While companies cannot avoid requests from law enforcement, they can take steps to protect their users from audacious requests.

“Uber can demand, not just any legal process, but … a full search warrant based on probably cause,” Cardozo said. “Airbnb can refuse to turn its app into a GPS tracking device unless they’re served with a warrant. It’s those sort of protections that who has your back is designed to both monitor and encourage.”

It’s likely not a coincidence that Uber and Lyft are the only companies that received perfect scores. While many of the other sharing-economy firms may have not given considerable thought to systematizing the way they deal with government, the two leading ride-hailing apps have sophisticated and comprehensive public-policy operations. 
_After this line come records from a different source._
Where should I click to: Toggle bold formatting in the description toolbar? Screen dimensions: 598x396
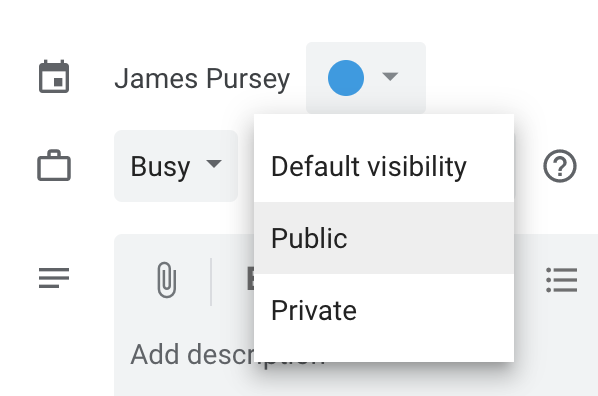[251, 279]
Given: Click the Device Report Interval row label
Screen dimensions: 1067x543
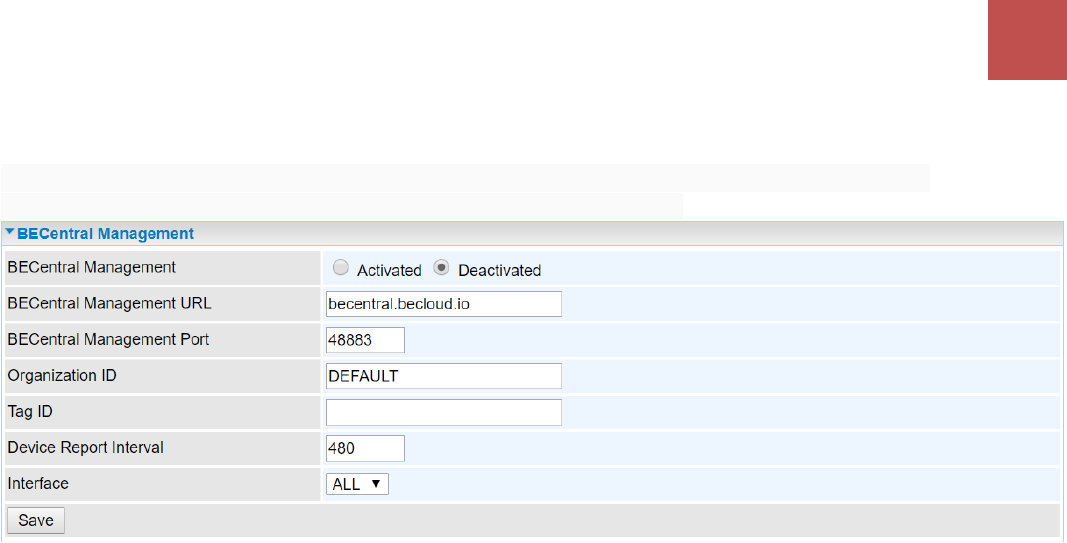Looking at the screenshot, I should point(85,447).
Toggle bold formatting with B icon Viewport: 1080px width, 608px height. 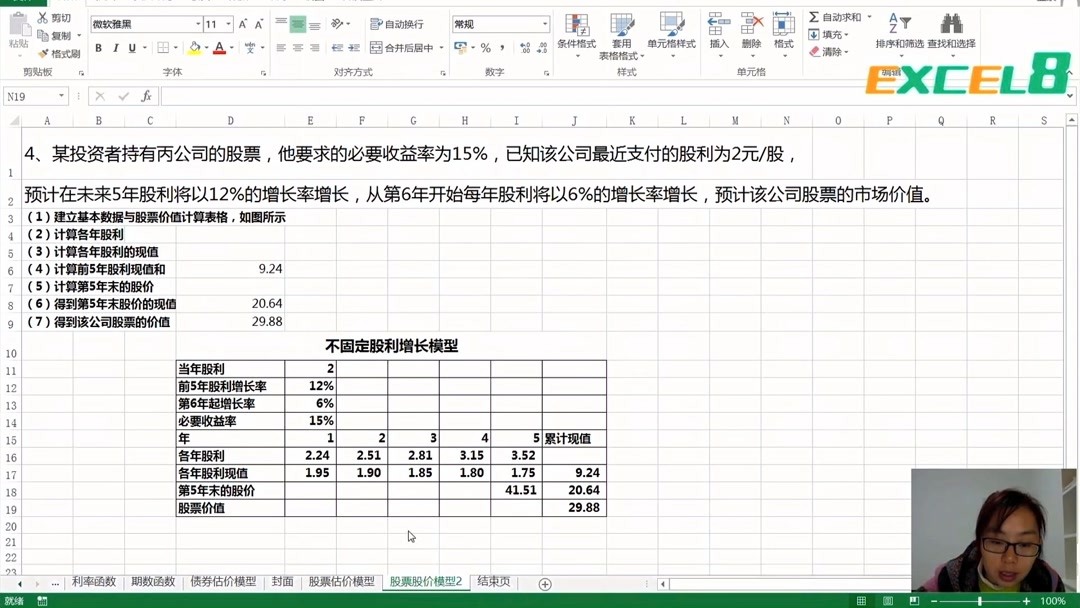pos(99,47)
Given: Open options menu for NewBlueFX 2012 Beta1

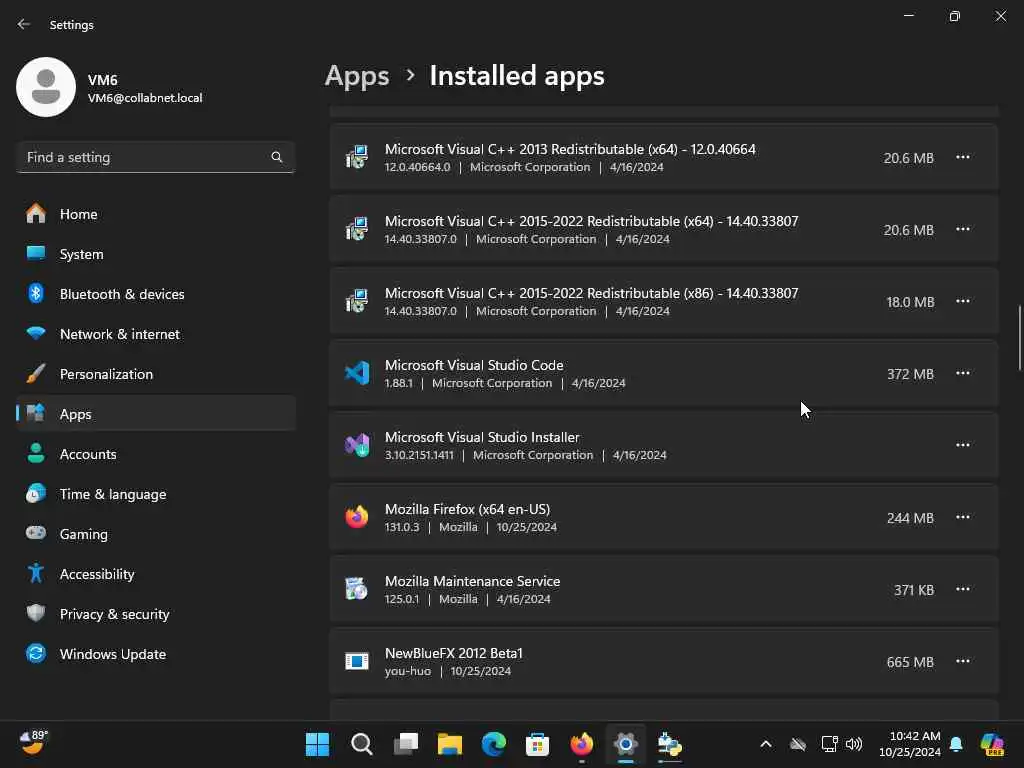Looking at the screenshot, I should (962, 661).
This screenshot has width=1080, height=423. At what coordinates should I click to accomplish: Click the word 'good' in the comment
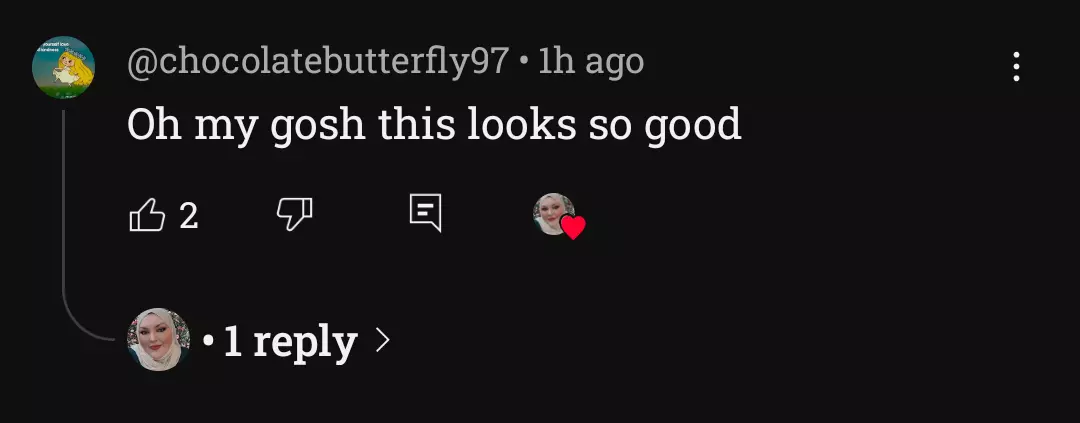693,125
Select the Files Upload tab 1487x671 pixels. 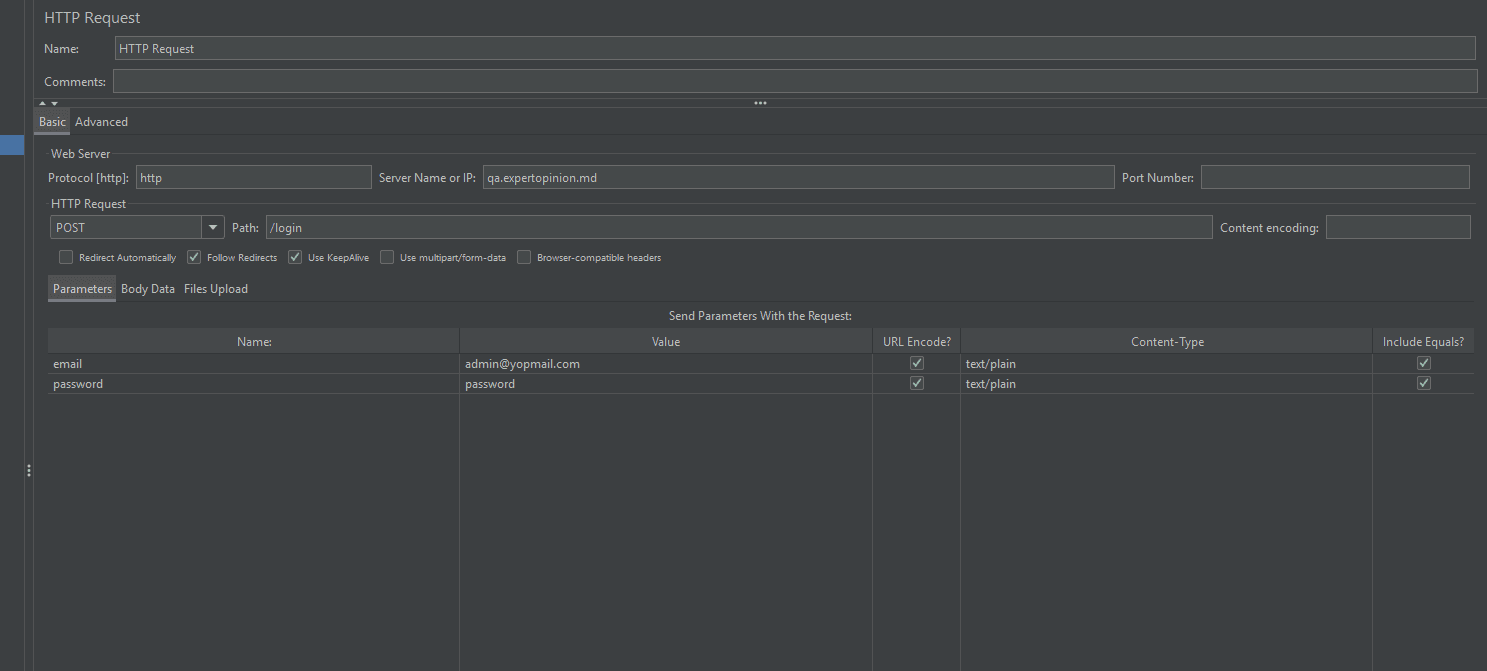[x=216, y=289]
Uber’s government-relations effort is run by David Plouffe, who managed Barack Obama‘s 2008 presidential election campaign. As such, the company understands that gaining a reputation as a responsible steward of user data can differentiate it from competitors. However, Uber has a long way to go on that front.

Following a series of high-profile scandals surrounding privacy, such as a “God view” feature that allowed Uber employees to see the location of everyone in a given city that has the Uber app installed on their smartphone, the company’s reputation on privacy isn’t exactly sterling. According to a survey conducted by Morning Consult, only 18 percent of respondents were confident in Uber’s ability to keep their personal information and data secure. For reference, that’s 19 points lower than Home Depot’s score on the same question—and Home Depot was the victim of the one of the largest data breaches in history.
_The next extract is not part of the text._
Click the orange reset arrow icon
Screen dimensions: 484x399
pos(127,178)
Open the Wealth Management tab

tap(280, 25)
While Uber is ahead of the curve among their sharing-economy brethren, it should be noted that Uber, like Lyft, issued its transparency report after being contacted by the EFF about the lack of doing so in the past.

Cardozo said that releasing a transparency report, which showed the company disclosing data to the government on up to 1.6 million riders, allowed Uber to frame the disclosure as “the government is demanding Uber turn over all this data” rather than “Uber turning over all this data to the government.”

“That’s the point of transparency reports,” Cardozo explained. “The point of transparency reports isn’t so the company is being transparent, even though it’s also that. The point of transparency reports is that the government is really bad at transparency and isn’t telling us when they’re coming, how often they’re coming, and what they’re looking for. It sucks, but we’re forced to rely on the companies to tell us that information and give us that data. Uber did it. Uber’s transparency report threaded that needle pretty damn well.”

The Daily Dot reached out to all five companies that received a zero-star rating on the report, but only a representative from Postmates responded. 

Postmakes spokesperson April Conyers said that the company had begun to update its privacy practices well before the EFF reached out to them; however, those efforts, which would have garnered Postmakes a higher score, were not completed before the report’s deadline. 

“We unfortunately couldn’t make their deadline, but have taken all of their recommendations as we’ve prepared our new policy statement,” Conyers said. “We will definitely be sharing with them, once it’s final.”

If Postmates follows through, they’re certainly going to have more stars on next year’s report. For Cardozo, that’s a big step in the right direction.